Adam wanted to be angry, wanted to find some shred of indignant response. But Calebowe had done nothing Adam wouldn’t do, had done and would likely do again. And that was an uncomfortable thought.

With that, an equally uncomfortable, wholly displeasing realization dawned. It wasn’t about whether or not Calebowe was worthy of his mother.

Adam didn’t want him to be worthy.

Wasn’t that pathetic?

A series of shrieks cut off his thoughts.

“What the hell was that?” Adam said, setting down his coffee cup with a clatter and striding toward the door. He headed down the corridor, Calebowe on his heels, toward the stairs. As they grew closer, the noises became less like sounds of terror and more the crying, yelling and noise of women arguing. As Adam moved down the stairs, Lily and Cordelia came into sight. They faced off in the middle of the room, just shy of ten paces away from each other.

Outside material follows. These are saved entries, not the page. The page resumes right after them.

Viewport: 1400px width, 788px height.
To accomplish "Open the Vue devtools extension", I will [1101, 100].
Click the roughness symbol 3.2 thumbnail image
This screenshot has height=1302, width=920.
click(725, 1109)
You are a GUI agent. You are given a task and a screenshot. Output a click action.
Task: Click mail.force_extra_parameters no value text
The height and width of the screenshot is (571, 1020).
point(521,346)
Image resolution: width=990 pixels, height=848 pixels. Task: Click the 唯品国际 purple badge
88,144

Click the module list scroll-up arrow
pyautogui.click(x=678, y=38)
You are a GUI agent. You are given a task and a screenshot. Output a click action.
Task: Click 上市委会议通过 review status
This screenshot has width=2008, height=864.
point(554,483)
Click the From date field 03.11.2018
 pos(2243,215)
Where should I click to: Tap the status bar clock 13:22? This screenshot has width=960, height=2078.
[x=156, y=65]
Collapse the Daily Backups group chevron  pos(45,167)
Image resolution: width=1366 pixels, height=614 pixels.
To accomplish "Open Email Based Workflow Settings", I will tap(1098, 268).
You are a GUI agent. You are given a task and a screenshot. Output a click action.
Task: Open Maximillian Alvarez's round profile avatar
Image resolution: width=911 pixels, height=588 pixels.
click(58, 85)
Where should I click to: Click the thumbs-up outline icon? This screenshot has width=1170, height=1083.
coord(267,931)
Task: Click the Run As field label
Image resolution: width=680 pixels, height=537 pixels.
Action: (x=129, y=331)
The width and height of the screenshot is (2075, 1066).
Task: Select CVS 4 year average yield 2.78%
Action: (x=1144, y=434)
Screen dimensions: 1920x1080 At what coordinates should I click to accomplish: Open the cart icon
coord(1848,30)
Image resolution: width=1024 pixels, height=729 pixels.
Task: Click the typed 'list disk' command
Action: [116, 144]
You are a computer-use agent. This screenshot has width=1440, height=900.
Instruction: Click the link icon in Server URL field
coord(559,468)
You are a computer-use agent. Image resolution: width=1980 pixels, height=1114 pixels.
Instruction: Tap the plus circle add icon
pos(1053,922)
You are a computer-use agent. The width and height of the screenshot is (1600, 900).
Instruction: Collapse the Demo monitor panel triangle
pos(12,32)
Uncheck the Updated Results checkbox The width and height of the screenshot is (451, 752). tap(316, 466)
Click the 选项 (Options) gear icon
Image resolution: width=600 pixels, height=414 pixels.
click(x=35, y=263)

And Robert Melrose stood in between.

“You are a nothing!” Cordelia screeched at Melrose, then whipped around to face Lily. “And you! You...you...jezebel! You knew! You knew how I felt about him!”

“How you felt about him?” Lily cried. “You told me you’d never marry him—that his constant attentions made you feel good so you could enjoy yourself, while your preferred suitor, the one with power and money, sat on his heels.”

“You said that?” Melrose asked.

Cordelia let out a cry of indignation. “That was ages ago.”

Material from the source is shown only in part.